The current study presents novel findings on the dynamic relationship between physical functioning and PTSD symptoms over the course of CPT. However, there are important limitations to acknowledge. First, SF-12 measures an individual’s perception of their physical functioning. The conclusions drawn in this study are limited to the effect of perceived, thus subjective, physical functioning on PTSD symptoms. This limitation warrants further investigation and exploration of whether objective measures of physical health or functioning are associated with PTSD symptom change over the course of treatment. Second, we only assessed SF-12 every other session, limiting the amount of session-level data available. Although multilevel lagged analysis was still appropriate due to the weekly assessment of PCL-IV, it might be important to replicate the current study with a sample that reports physical functioning weekly. Finally, while the sample was diverse in terms of gender and military or veteran status, the lack of ethnic and racial diversity limits our study’s generalizability to a wider range of individuals. Future research should explore the effects of physical functioning on PTSD among a more diverse sample, as race and culture play a role in health-related perceptions, behaviours, and pain (Cykert, Joines, Kissling, & Hansen, 1999). Future research should investigate how these sample characteristics affect the relationship between physical functioning and PTSD symptoms over the course of an EBP.
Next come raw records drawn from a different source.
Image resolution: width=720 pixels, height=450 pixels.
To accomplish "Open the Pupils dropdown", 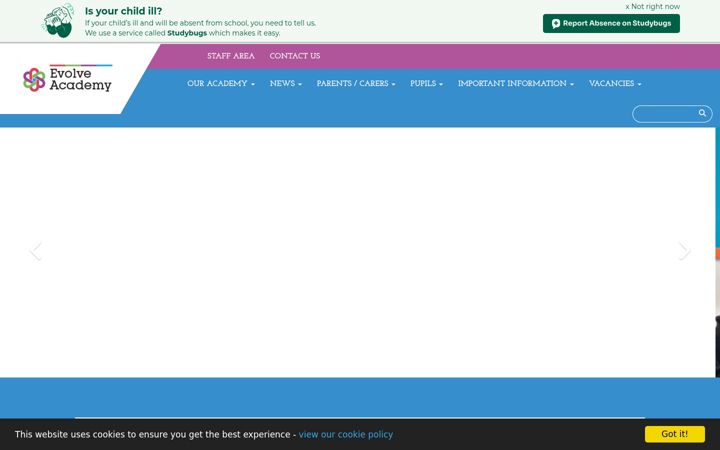I will 427,84.
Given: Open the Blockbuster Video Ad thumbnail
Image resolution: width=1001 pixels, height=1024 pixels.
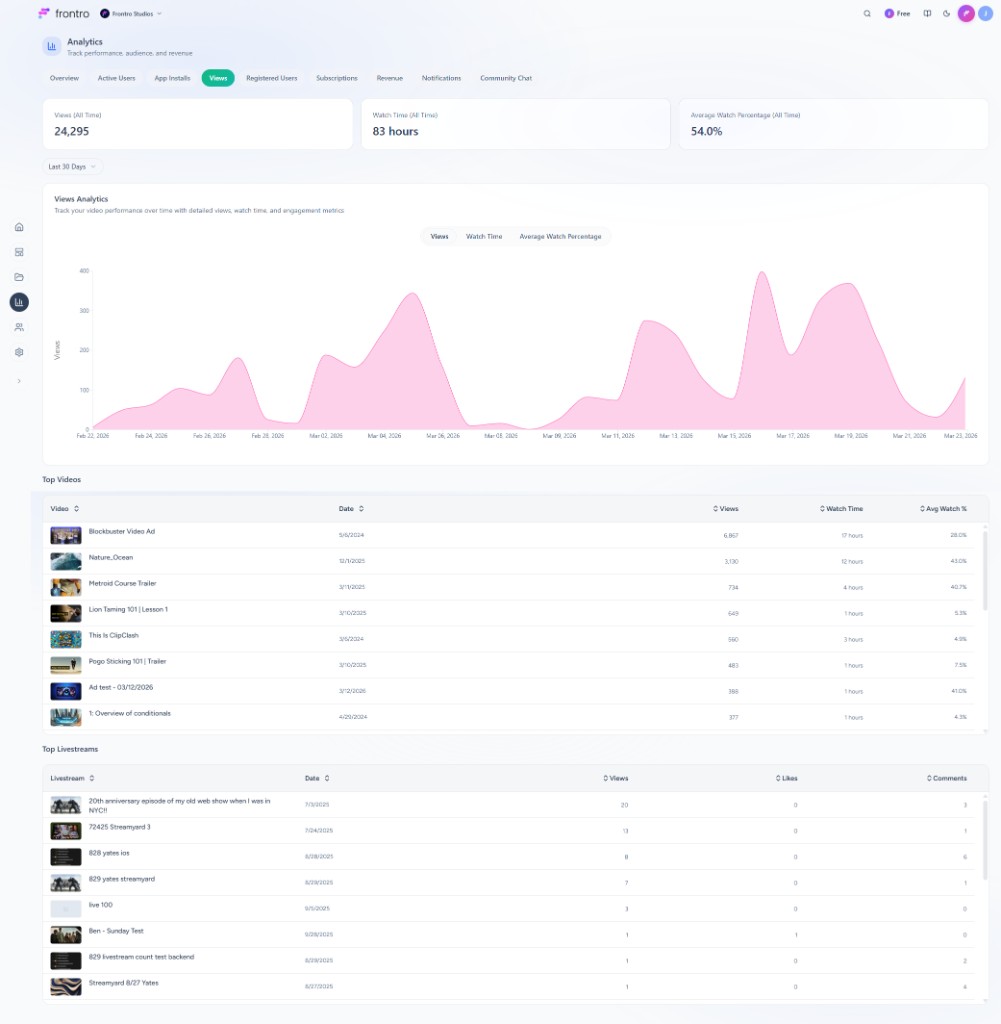Looking at the screenshot, I should coord(66,535).
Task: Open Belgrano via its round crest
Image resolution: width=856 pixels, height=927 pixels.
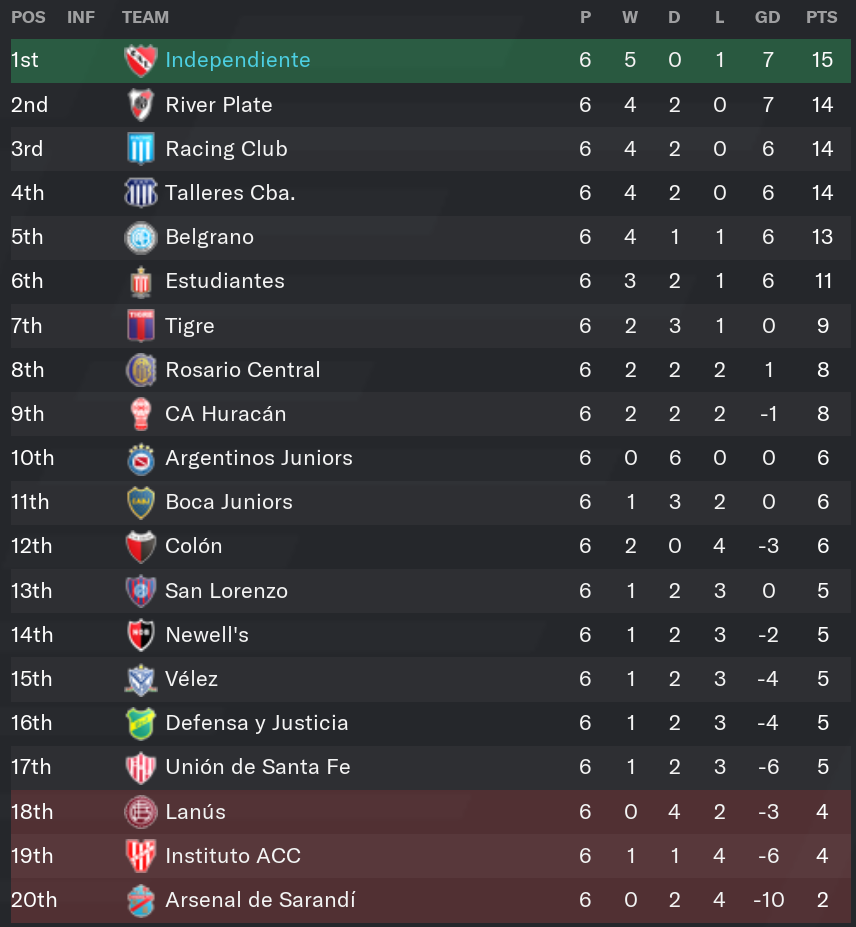Action: click(141, 237)
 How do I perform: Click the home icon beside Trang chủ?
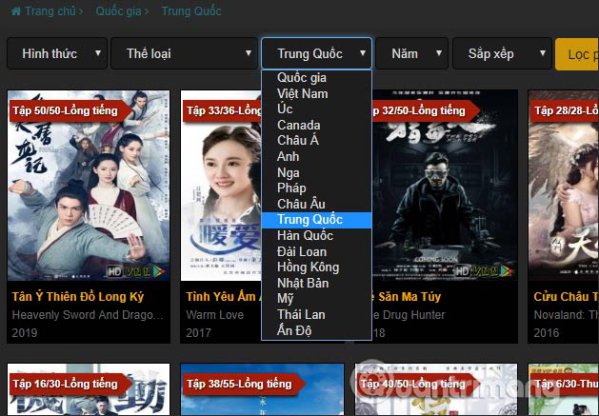(16, 11)
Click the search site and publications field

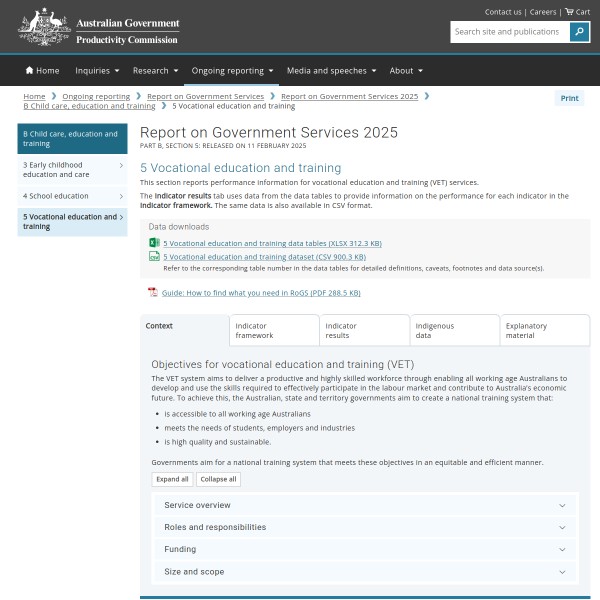point(509,32)
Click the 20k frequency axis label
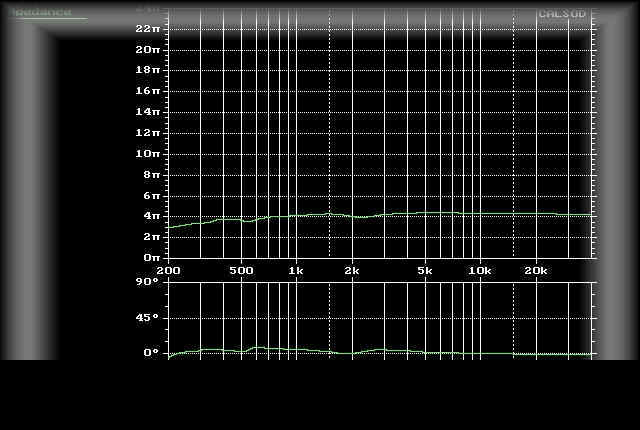The width and height of the screenshot is (640, 430). coord(536,270)
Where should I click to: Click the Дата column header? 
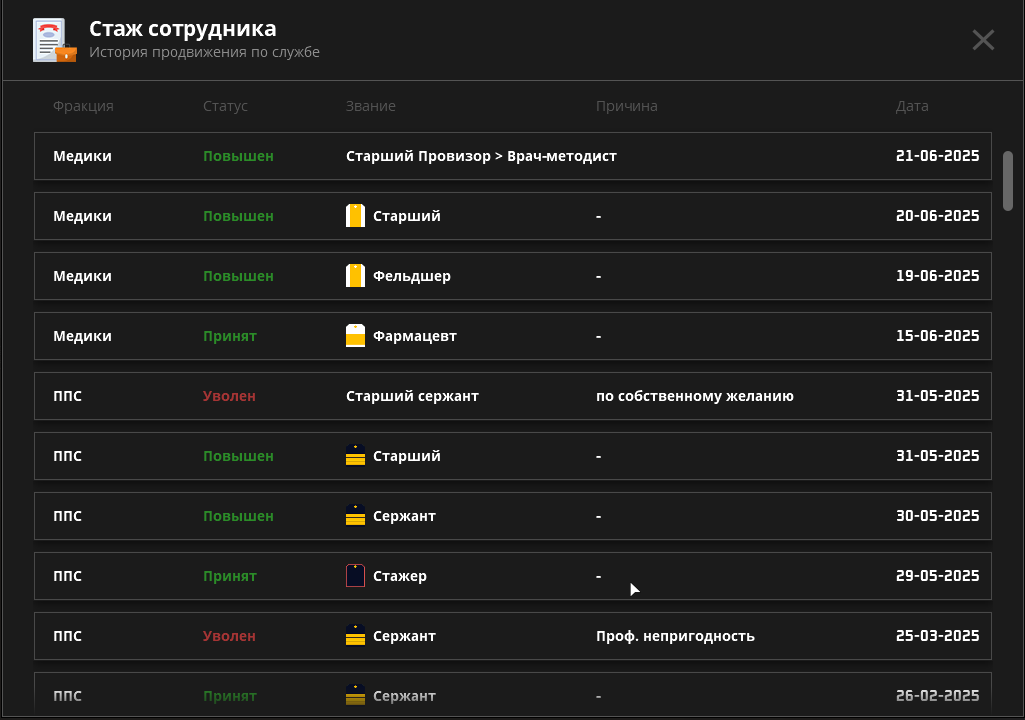(912, 106)
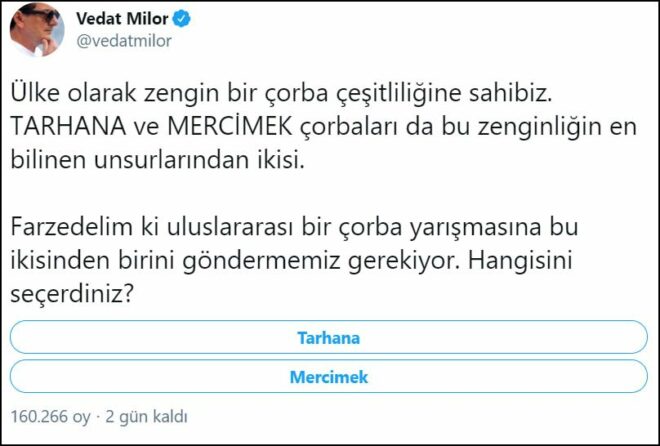
Task: Open Vedat Milor's profile photo
Action: pos(36,30)
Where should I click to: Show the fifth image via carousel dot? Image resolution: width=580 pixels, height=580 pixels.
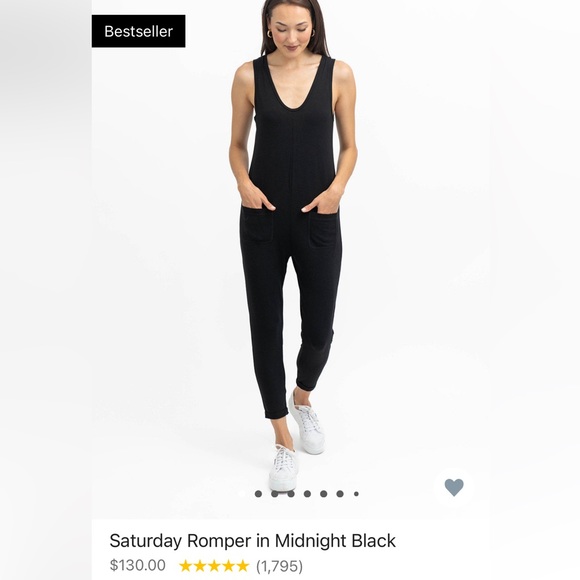[x=307, y=493]
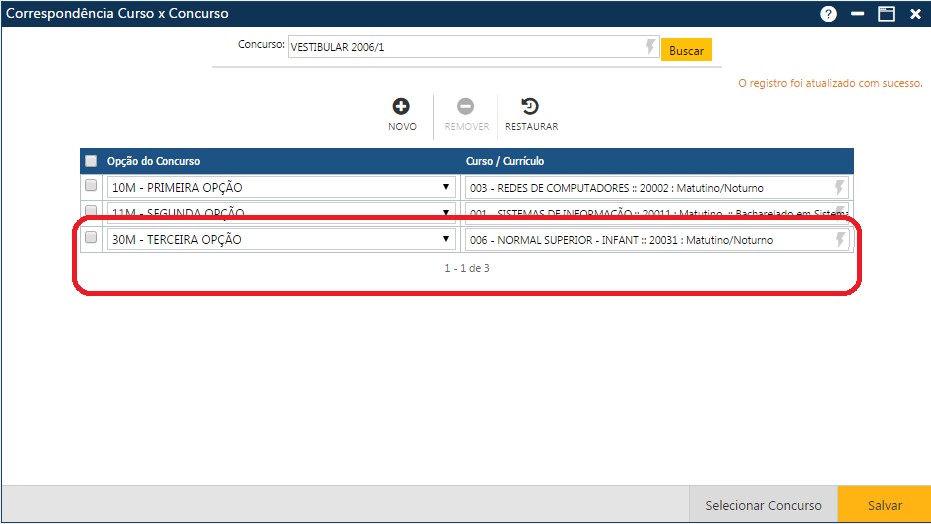Check the box for 30M - TERCEIRA OPÇÃO row
The image size is (931, 524).
click(x=91, y=238)
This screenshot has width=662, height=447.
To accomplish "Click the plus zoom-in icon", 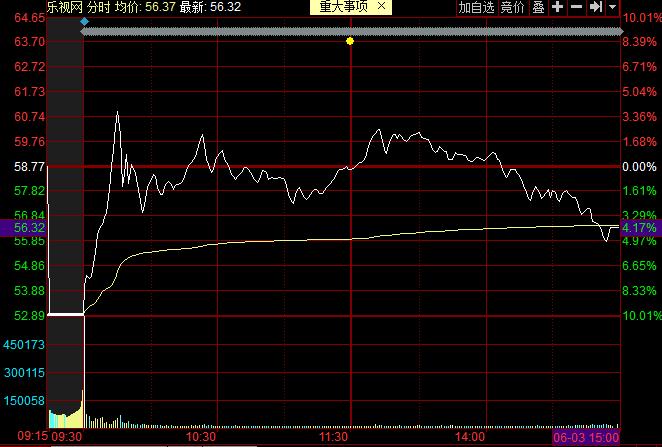I will tap(558, 7).
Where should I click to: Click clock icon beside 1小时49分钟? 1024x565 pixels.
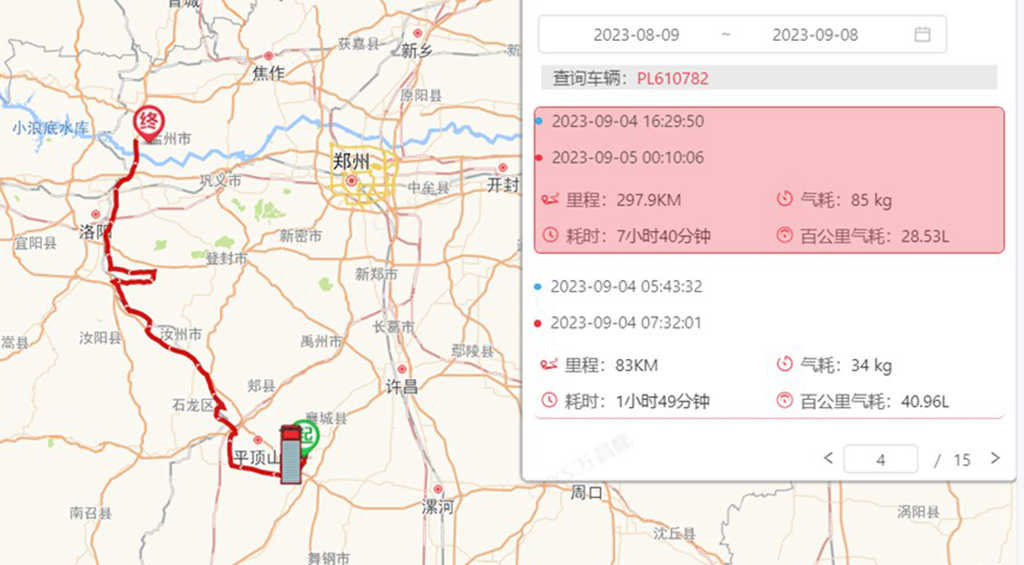549,401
Throughout the course of CPT, individuals with poorer physical functioning experienced decreased overall and session-to-session change in PTSD symptoms. However, it is important to note that clients with lower levels of physical functioning prior to treatment still experienced improvements in their perceived physical functioning and PTSD over the course of CPT. These findings indicate that clinicians should be cognizant of their client’s physical functioning at the beginning of treatment and at each session, but that they should not necessarily allow physical functioning concerns to delay treatment. Future research might explore how clinicians should address physical health concerns in EBPs for PTSD to better improve PTSD symptoms, particularly when they are providing the treatment in medical centres such as those in the VA Healthcare System. Nevertheless, the findings from the current study provide a strong foundation for clinicians and researchers to further understand the interconnectedness of physical health and PTSD.